Don't stress it. Physics is my life study, I'm used to people having something FAR worse to say other than, "Something about this isnt' right." Besides, conversation and comparison of physics is something I enjoy.
I didn't say photons can't alter direction, I gave an example of basic light mechanics, to show the way light normally behaves. In fact, light USUALLY is altered in direction due to external sources. Like the flashlight. But really, it prefers straigh line movement, unless it's in a huge relativistic event, (i.e. a Black Hole) However, quantum mechanics doesn't exactly mean photon as in light. A photon, or in this cause, the photon of every shape and size, is just a particle unit of electromagnetic representation. Since a photon is the representative particle of the fundamental force of electromagnetivity. Where a gluon is strong energy, vector boson is weak energy, and graviton (allegedly, since it hasn't truly been proven) is gravity. However, photon are attracted and repelled by it's brothers too, and most people will confuse particles of other sorts for photons. But in truth, photons can only exist as photons. But in "refraction" light doesn't slow down. Photons being a basic basic basic particle, yield an extremely low energy. So if you were to flash a flashlight on the wall, there's a good chance 99.99999% of those particles will just be absorbed into the atomic structure of the wall until the wall eventually releases the energy slowly, and outside of wave function. (Hence, that's why the wall doesn't actually light up since it can't send photons in heavy waves in any given direction. And that's why walls get hot as a lot of light is shone on them, because light feeds the energy in atoms, atoms vibrate more, more vibration makes atoms hot.)

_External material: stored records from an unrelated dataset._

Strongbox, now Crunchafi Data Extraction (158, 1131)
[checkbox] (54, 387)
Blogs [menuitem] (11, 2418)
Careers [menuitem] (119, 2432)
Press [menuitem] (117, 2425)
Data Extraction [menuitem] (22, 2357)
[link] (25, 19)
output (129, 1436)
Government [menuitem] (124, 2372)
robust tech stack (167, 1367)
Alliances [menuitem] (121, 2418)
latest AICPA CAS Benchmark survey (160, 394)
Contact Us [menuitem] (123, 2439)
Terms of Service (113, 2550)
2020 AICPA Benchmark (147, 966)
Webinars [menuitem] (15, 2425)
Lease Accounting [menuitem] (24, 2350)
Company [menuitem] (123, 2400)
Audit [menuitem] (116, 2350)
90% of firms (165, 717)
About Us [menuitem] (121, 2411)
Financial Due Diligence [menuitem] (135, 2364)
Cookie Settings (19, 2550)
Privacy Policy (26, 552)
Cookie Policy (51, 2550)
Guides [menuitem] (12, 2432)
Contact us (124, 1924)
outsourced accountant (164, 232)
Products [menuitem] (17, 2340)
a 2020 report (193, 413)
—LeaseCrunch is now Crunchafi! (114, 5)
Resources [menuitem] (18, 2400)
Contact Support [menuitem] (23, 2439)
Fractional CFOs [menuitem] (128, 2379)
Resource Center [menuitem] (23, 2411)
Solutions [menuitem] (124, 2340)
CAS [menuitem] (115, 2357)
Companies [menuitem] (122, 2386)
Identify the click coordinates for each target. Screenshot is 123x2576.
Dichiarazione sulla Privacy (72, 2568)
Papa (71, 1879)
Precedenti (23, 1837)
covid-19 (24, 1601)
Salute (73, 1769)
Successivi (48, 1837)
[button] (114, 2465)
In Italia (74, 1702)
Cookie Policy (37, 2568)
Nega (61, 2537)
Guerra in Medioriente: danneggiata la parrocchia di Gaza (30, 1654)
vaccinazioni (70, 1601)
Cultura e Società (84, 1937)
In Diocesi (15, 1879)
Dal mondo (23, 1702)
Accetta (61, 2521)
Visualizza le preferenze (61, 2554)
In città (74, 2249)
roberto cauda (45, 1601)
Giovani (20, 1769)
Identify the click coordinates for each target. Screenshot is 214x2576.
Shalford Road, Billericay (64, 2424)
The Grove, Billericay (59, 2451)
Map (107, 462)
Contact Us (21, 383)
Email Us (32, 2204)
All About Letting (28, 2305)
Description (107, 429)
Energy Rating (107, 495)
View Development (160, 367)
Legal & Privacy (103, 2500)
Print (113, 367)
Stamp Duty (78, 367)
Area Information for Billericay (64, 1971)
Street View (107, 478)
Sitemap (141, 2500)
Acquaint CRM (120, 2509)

And photons don't literally slow down, they run into barriers. Though some have hypothesized that photons literally can lose their own electromagnetic energy. As for photons slowing down, or even bending though flat out without some large outside source? They can't really, since light is dependent on total outside source interactment since light prefers wave movement.
However, Wave particle duality is a little different from what you've represented there. It just states how particles, mainly photons, can be massless, yet cause and be part of physical reactions. Eistein himself had this great experiment, where he took several different types of metal, and shined a light on them. The massless light literally knocked electrons out of sync with the atom, and caused an electric current as the electron tried to return to it's normal place. There's been others, but too many to just go through. But you are right that it deals a good deal with the actual wave action of particles themselves. Though I am aware of the wave particle duality experiments that deal with gravity directly affecting particles.
As for that black hole figure eight thing, you DEFINITELY need to PM me about that.